Drive chunk size is just for uploads:

https://rclone.org/drive/#drive-chunk-size

I don't think there is any magic as if you are randomly seeking a file, you have to deal with cloud latency.

If you post a debug log, we can see what's going on and if anything is not working properly.

reb0rn · June 15, 2021, 7:06pm

here is my log its quite large, I don`t think there is some issue with rclone I just want to optimize if possible, while i do test which last ~1minute 16s network hit 80MB/s issue is that data which need to be read is for top ~5MB but small chunks of 8-16kb as it would be read from HDD but I know gcloud is not same and file is chunked and accessed by 256K minimum I guess

rclon.log (1.2 MB)

Animosity022 · June 15, 2021, 7:15pm

From the log, I can see your reads are opening and closing the file a lot.

grep 'Flush: err=<nil>' rclon.log | wc -l
     198

and

grep OpenReadOnly rclon.log | wc -l
     198

You may want to check out vfs-cache-mode full as that uses sparse files to cache what you read from the file so if you are only using chunks, it'll not use that much data locally and it'll help for your use case.

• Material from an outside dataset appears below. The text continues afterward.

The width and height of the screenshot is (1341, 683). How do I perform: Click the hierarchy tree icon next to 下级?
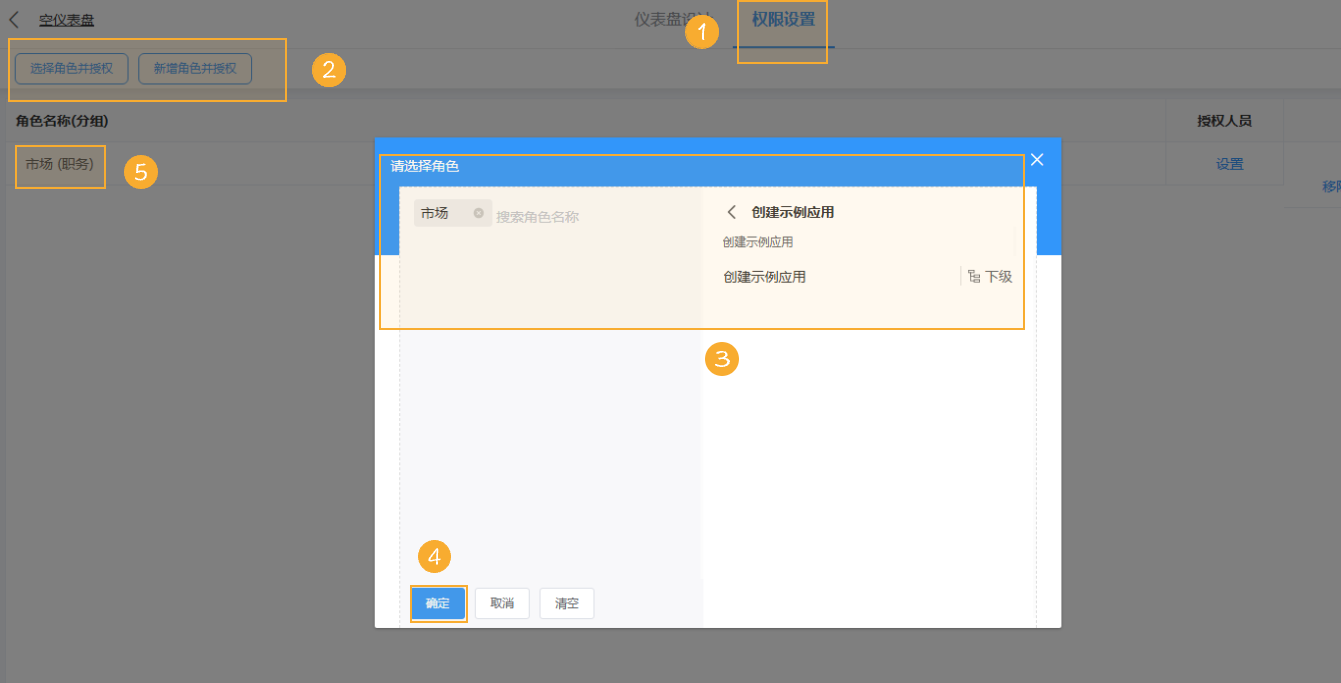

So in my case, I limit the cache size to 750GB and you can see the difference in reported size and actual use:

root@gemini:/cache# du -sh
674G	.
root@gemini:/cache# du -sh --apparent-size
1.1T	.

reb0rn · June 15, 2021, 7:21pm

yes test is done for 5x at once as I can not do just 1 test, each test read small 8-16k chunk randomly on 64-72 times that's why it read it 198 times, in real use case it would only read it 64-72x times once in 4-5h but each time read is on different place of file I think I only header of file is read up to 8 times rest 64x is random in the ~100Gb file

vfs-cache-mode full
not sure if it would help as it will never ever read same chunks from file... maybe only file header but I still do not know what part/size of header it is (1MB or more have no idea atm)

Animosity022 · June 15, 2021, 7:38pm

Each file open and close is dealing with latency as that's the challenge with any cloud based storage. If you aren't ever reading the same piece of data, you'll always have that time to open/seek/read/close and repeat the process many times if that's how it is supposed to work.

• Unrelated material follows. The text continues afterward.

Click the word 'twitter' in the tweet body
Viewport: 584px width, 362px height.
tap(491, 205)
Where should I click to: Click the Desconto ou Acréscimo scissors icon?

There aren't any flags to deal with that as you can't really tune latency.

reb0rn · June 15, 2021, 7:47pm

Yeah I suppose is like that, just if read is done in parallel do file need to be open and close?
Maybe application I use can be optimized but they say it was mode for Backblaze B2 cloud but I wanted to try it with google drive

Animosity022 · June 15, 2021, 7:49pm

The application being used would decide if it opens or closes the file as that's not rclone.

asdffdsa · June 15, 2021, 7:50pm

gdrive has high latency for random access reads.
perhaps read this post, which discuses random access for gdrive as compared to wasabi.

https://forum.rclone.org/t/google-drive-latency-improvements/24236/4

reb0rn · June 15, 2021, 8:21pm

Yeah what ever I try its same or worst then default mount each time...
I kinda wish they make mistake and I make it better

asdffdsa · June 15, 2021, 8:26pm

perhaps you can get a free trial at wasabi and try compare that to gdrive.

but as Animosity022 wrote,
The application being used would decide if it opens or closes the file as that's not rclone.

joh · June 24, 2021, 5:13pm

Hello Reborn,

Are you able to tune the read performance? i am having the same limitation as well but i am using onedrive instead of google drive. the one which i can do it in a very fast way would be using azure file share which is very low latency io.

That would be my last option as the azure file share is not cost efficient for my large files.

reb0rn · June 24, 2021, 5:32pm

I did not, I accepted gdrive is what it is... I might try to test more later when I get time

joh · June 25, 2021, 3:46am

Alright, if have any new finding on the improvement, i shall notify it here. thanks.